De huit ans son aîné, moins exalté et plus lucide que son ami, l'abbé Lacordaire exerçait une véritable séduction auprès de Falloux.  Pourtant, bien peu de choses les rapprochaient. Né dans une famille bourgeoise qui s'était rangée dans l'opposition libérale sous la Restauration, l'abbé était plus acquis aux idées démocratiques que Montalembert. Falloux semblait alors se satisfaire du fait qu'aucun lien ne l'attachait à l'une ou l'autre des deux branches de la famille royale. Quoi qu'il en soit, l'admiration qu'il lui vouait était sans borne. Lacordaire en fut lui-même très étonné: «Savez-vous, écrit-il à Mme Swetchine, qu'Alfred de Falloux  vient de m'écrire une lettre à presque me tourner l'esprit. Peu s'en faut qu'il ne m'aime autant que le duc de Bordeaux10.» Au cours des deux voyages qu'il effectua, en 1838 et 1839, pour rendre visite à son frère, prêtre au Saint-Siège, Falloux ne manqua pas de s'arrêter à Viterbe où l'abbé, qui venait d'entrer dans l'Ordre de Saint-Dominique, faisait son noviciat, au couvent de La Quercia11.

 C'est également dans ce salon qu'il se lia avec Dom Guéranger, ancien mennaisien, lui aussi. En 1833, l'abbé avait ressuscité l'ordre des Bénédictins, à Solesmes, dans la Sarthe. Leurs premiers rapports datent de 1835. Chaleureuses durant plusieurs années, leurs relations vont peu à peu s'espacer par la suite, sans jamais toutefois disparaître.

  Comme en témoigne leur correspondance, les liens entre Mme Swetchine et Falloux vont très vite se renforcer. Le 10 août 1837, Falloux lui écrivait: «...Madame, savez-vous que j'ai grande envie de me plaindre de vous et de vous redemander toutes les illusions dans lesquelles vous m'avez laissé vivre depuis trois semaines. Pourquoi avez-vous permis à François de La Bouillerie de m'annoncer que vous viendriez à Solesmes et chez sa mère? Pourquoi ai-je dû croire au rendez-vous qu'il m'offrait? Pourquoi ai-je rêvé tous les moyens possibles, même l'enlèvement, de vous amener jusqu'au Bourg d'Iré et d'y réunir tous ceux que vous auriez aimé y rencontrer au-devant de vous? Si l'on accordait des dommages intérêts à l'imagination et si les désenchantements se plaidaient en cour d'assises comme une banqueroute, quelle terrible action j'aurais à exercer contre vous...12» Quelques mois plus tard, c'est une véritable déclaration d'amitié qu'il lui adressa : «....mon avenir ne peut pas plus se détacher de vous que mon passé, et après vous avoir aimée de la plus profonde reconnaissance, je vous aime avec tout l'égoïsme de la plus impérieuse nécessité13

Voyage en Russie

C'est dans le salon de la rue Saint Dominique, fréquenté par de nombreux aristocrates russes, que Falloux conçut et prépara son voyage au pays des tsars. Pour cimenter l'amitié qu'elle venait de faire naître entre Falloux et François de la Bouillerie, Mme Swetchine leur suggéra de partir ensemble. De caractère différent - plus frivole, soucieux de succès mondains - François de la Bouillerie est alors un poète14. Ayant le même âge, originaires de la même province, fidèles au même roi, tous deux avaient envie de découvrir d'autres mondes.

○ ○ ○

D'après l'extrait ci-dessus, où l'abbé Lacordaire faisait-il son noviciat lorsque Falloux s'arrêta à Viterbe ?

▸ DONNÉES FOURNIES:
○ ○ ○

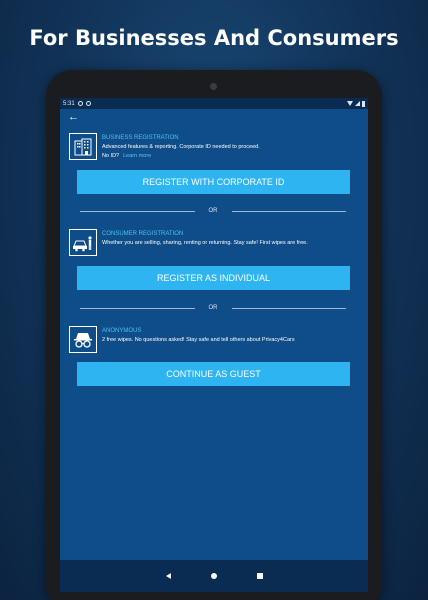 The height and width of the screenshot is (600, 428). Describe the element at coordinates (74, 117) in the screenshot. I see `back-arrow-icon: ←` at that location.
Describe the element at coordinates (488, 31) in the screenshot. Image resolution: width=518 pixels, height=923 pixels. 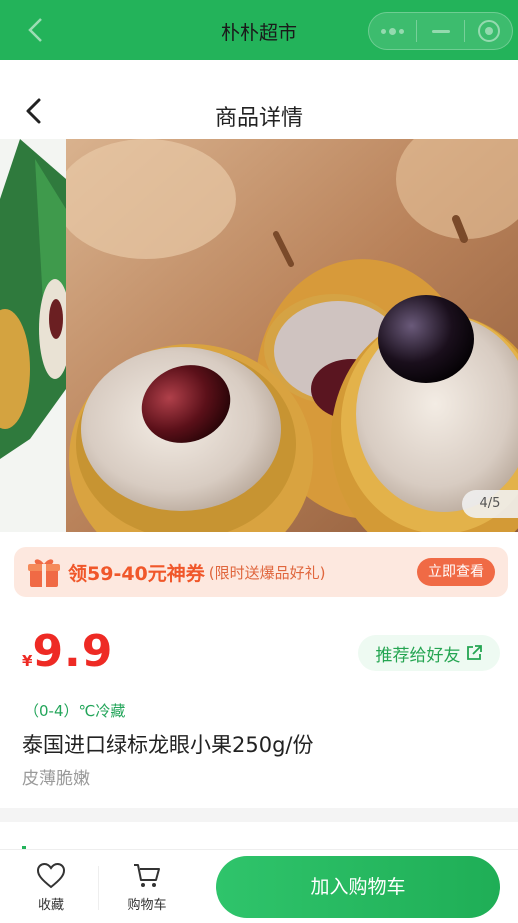
I see `target-close-icon` at that location.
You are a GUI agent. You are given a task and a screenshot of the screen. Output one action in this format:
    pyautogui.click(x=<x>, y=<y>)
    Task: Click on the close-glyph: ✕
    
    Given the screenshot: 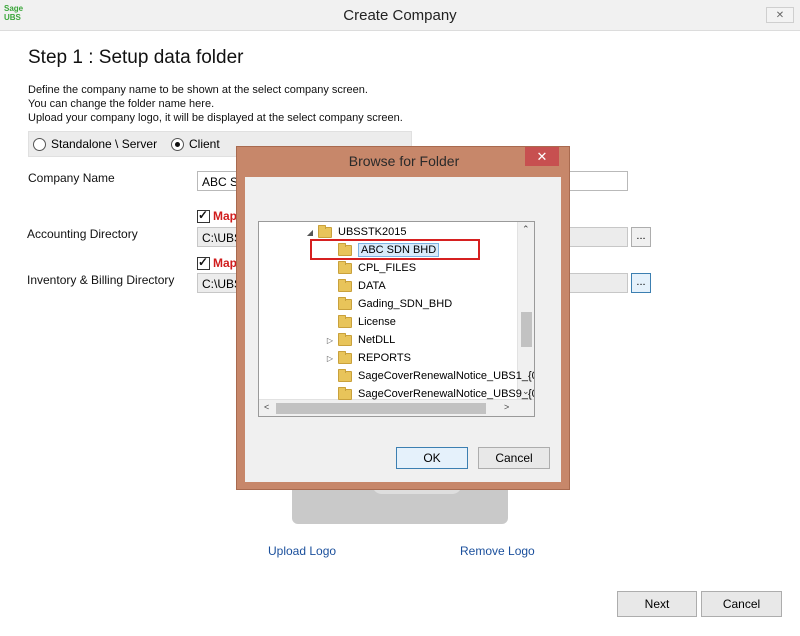 What is the action you would take?
    pyautogui.click(x=780, y=15)
    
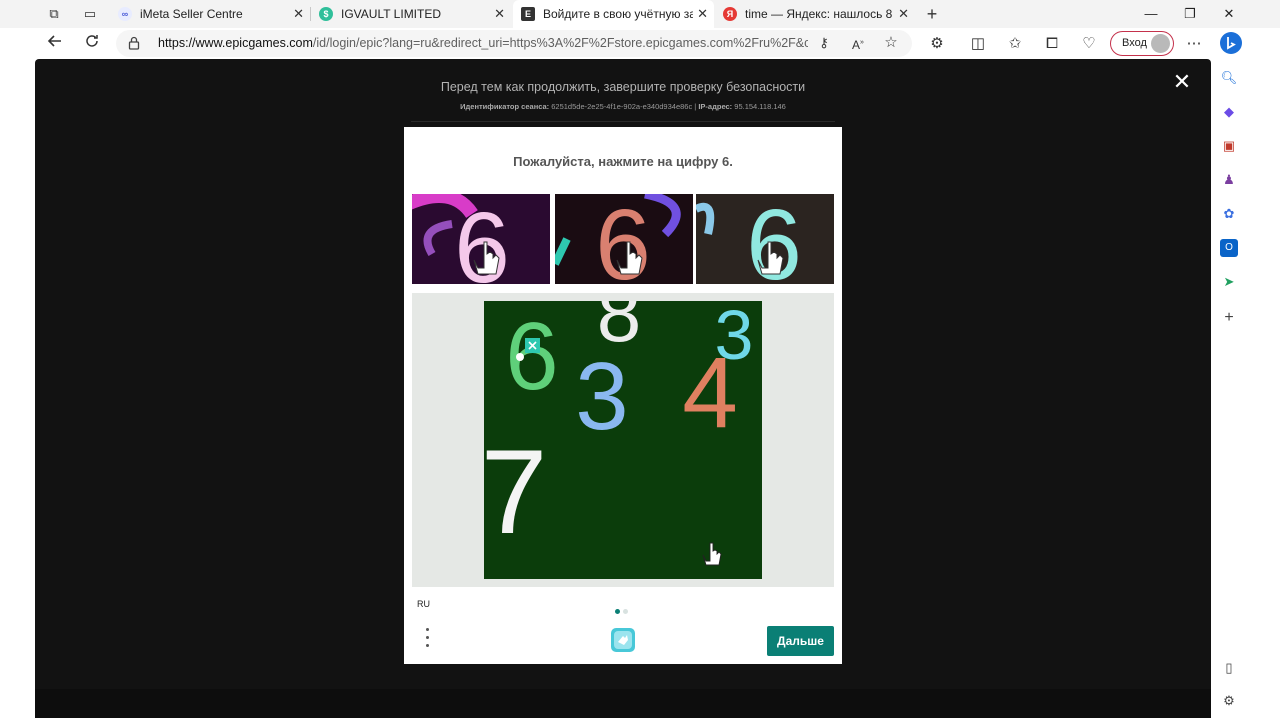 This screenshot has width=1280, height=720. I want to click on page-footer-band, so click(623, 704).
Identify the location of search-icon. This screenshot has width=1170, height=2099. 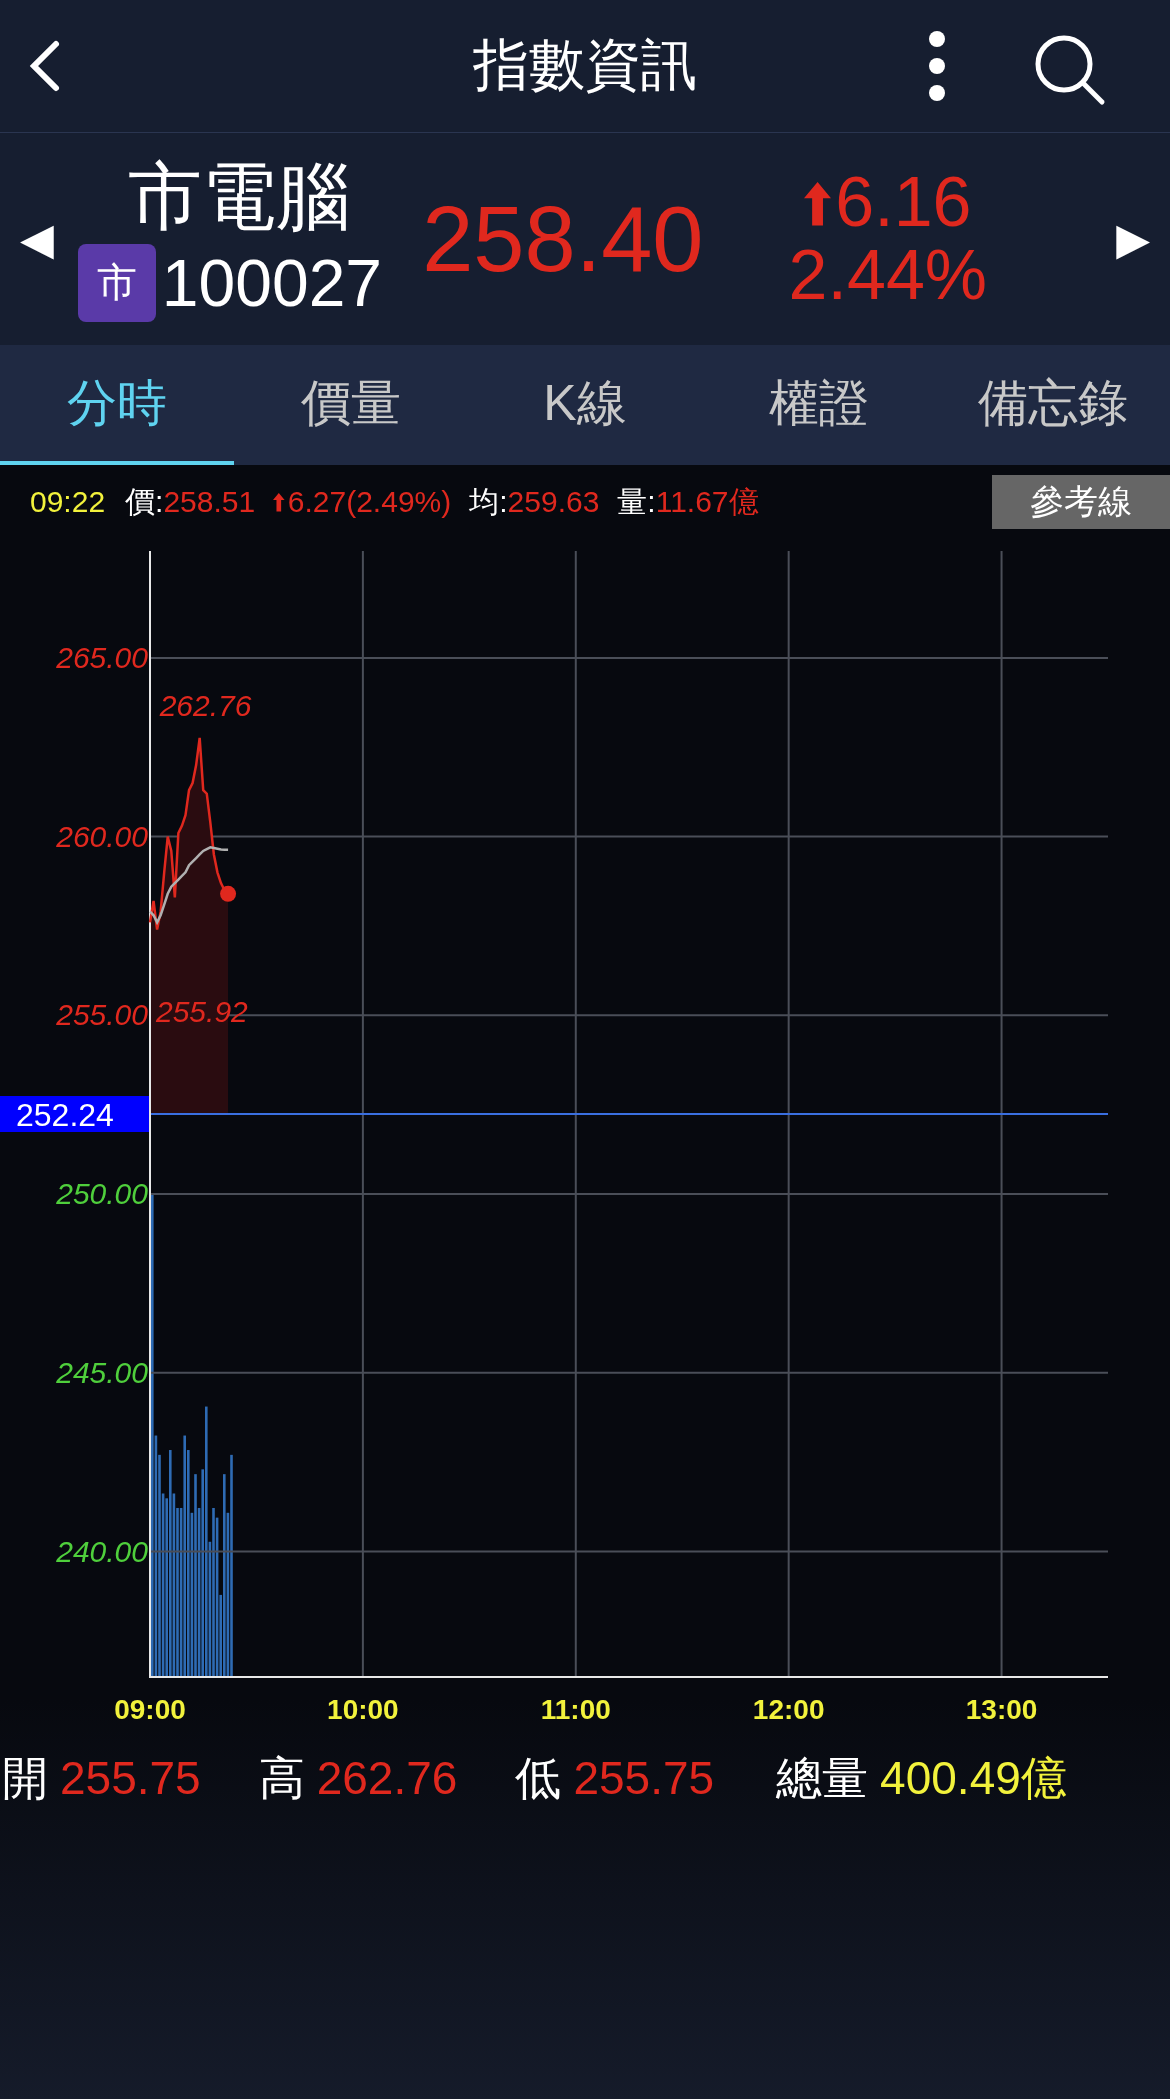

○ ○ ○

▸ ZONE DE RÉPONSE: Au couvent de La Quercia.